Arun Daniel, a senior fund manager at JO Hambro Capital Management Group, thinks there’s still room to run, arguing that the benefits of a Trump administration to the bottom lines of biotech and drug companies aren’t fully priced into the stocks yet. “The good news is not baked in the cake of biotech fully,” he says. “You will see the effects over time.”

Daniel is also bullish on stocks levered to fresh government-fueled infrastructure spending. Among his favorites: Jacobs Engineerin (JEC) and Martin Marietta Materials MLM).

He has also identified companies that will probably be allowed to bring home at a low tax rate billions of dollars of profits currently parked overseas, which they can put to work for shareholders. They include Nike (NKE), Procter & Gamble (PG), Caterpillar (CAT), and credit-card processors Visa (V) and Mastercard (MA). For more picks and pans, see the story “Trump Triumph Creates Winners, Sinners.”

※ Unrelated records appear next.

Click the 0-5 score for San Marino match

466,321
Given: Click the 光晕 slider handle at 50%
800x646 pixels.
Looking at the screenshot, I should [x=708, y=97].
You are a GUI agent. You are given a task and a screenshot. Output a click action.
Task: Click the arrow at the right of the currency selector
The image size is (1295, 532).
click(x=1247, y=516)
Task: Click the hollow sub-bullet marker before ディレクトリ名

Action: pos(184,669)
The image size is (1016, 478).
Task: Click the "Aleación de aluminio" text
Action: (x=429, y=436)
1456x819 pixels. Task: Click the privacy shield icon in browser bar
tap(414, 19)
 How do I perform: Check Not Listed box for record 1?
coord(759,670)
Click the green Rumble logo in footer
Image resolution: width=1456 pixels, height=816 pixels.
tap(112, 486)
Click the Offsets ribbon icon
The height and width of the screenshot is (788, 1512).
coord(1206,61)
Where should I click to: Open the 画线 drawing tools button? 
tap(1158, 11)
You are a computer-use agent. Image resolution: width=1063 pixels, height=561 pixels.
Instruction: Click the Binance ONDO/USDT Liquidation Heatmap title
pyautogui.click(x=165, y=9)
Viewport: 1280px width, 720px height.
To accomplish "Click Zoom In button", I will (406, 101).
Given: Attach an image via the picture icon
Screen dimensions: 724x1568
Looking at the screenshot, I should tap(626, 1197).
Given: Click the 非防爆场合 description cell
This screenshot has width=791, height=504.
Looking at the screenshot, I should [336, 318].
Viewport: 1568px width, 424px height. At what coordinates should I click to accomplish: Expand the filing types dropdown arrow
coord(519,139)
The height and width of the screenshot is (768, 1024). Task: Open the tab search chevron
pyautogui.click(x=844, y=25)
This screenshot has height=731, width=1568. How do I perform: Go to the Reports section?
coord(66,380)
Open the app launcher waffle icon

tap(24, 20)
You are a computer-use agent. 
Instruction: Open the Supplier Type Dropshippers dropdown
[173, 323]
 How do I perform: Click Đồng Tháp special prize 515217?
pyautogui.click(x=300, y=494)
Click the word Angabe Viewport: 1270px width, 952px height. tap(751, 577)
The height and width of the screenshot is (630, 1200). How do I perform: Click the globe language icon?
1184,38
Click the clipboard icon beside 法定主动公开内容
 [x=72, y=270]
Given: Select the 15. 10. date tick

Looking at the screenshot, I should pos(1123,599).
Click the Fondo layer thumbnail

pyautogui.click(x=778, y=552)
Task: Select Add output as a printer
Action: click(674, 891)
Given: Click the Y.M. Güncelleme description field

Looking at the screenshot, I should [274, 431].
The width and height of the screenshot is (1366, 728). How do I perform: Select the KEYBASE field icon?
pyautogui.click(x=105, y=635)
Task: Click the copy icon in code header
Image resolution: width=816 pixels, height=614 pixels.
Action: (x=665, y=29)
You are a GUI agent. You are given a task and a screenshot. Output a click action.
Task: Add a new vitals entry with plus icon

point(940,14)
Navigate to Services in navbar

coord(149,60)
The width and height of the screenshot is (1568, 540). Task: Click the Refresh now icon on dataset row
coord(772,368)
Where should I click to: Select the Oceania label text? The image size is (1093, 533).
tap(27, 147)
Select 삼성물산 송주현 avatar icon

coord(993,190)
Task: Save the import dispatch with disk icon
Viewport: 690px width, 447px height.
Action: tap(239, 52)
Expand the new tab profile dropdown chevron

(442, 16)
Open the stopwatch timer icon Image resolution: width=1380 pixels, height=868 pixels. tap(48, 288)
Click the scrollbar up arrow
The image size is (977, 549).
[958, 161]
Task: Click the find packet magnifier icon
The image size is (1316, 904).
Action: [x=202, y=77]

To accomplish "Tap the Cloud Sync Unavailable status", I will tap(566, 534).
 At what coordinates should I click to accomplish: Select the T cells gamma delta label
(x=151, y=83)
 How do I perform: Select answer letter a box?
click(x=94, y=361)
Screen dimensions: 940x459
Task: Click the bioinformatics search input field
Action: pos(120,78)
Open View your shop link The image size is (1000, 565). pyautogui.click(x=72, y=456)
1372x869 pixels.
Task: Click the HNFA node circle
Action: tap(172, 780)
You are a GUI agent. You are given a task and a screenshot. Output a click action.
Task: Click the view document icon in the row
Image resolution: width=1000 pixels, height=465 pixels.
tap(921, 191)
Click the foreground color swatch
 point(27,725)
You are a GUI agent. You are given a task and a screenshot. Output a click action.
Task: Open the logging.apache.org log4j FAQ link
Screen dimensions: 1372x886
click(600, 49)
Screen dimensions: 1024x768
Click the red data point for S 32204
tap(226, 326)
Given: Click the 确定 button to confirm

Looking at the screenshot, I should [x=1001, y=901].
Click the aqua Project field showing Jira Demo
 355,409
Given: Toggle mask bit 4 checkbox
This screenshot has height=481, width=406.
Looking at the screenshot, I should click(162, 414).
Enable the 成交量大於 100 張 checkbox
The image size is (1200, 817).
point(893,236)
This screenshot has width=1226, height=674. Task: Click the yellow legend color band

Nuveen’s Doll says that his firm hasn’t made any changes yet to its asset-allocation models as a result of the election. But he suspects that Trump’s plans to lower corporate taxes and increase infrastructure spending might lead to somewhat faster economic growth, “buttressing our existing allocation,” which overweights stocks and underweights bonds.
Like others on Wall Street, he buys the view that long-term interest rates could creep higher in the coming years because of rising inflation and Trump’s seeming lack of interest in reining in the federal deficit. For more on the outlook for bonds, see our interview with Jeffrey Gundlach.

Joseph Amato, the equities chief investment officer at Neuberger Berman, also believes that a Trump administration will be better for stocks than bonds. “If [Trump] takes a measured approach and gets some level of concessions for U.S. workers, the trade concerns may be much ado about nothing,” Amato says.

“But that’s a big if.”

Another wild card—perhaps the biggest of all—is Trump’s shoot-from-the-hip style and somewhat unconventional views on global affairs. The president-elect, like any president, is more than the sum of his policy prescriptions. Might he unnecessarily inflame global tensions—or worse? “There is a certain personality risk with Trump,” says Kelly of J.P. Morgan. “A lot of polling shows that people’s major concern is about his temperament.”

But Kelly thinks there is reason to believe that Trump poured on the bombast simply because it was effective on the campaign trail. And he wouldn’t be the first politician to engage in saber-rattling for political effect. “He may well attempt to change his approach” for his new job, Kelly says, before quickly adding, “I’m no psychologist.”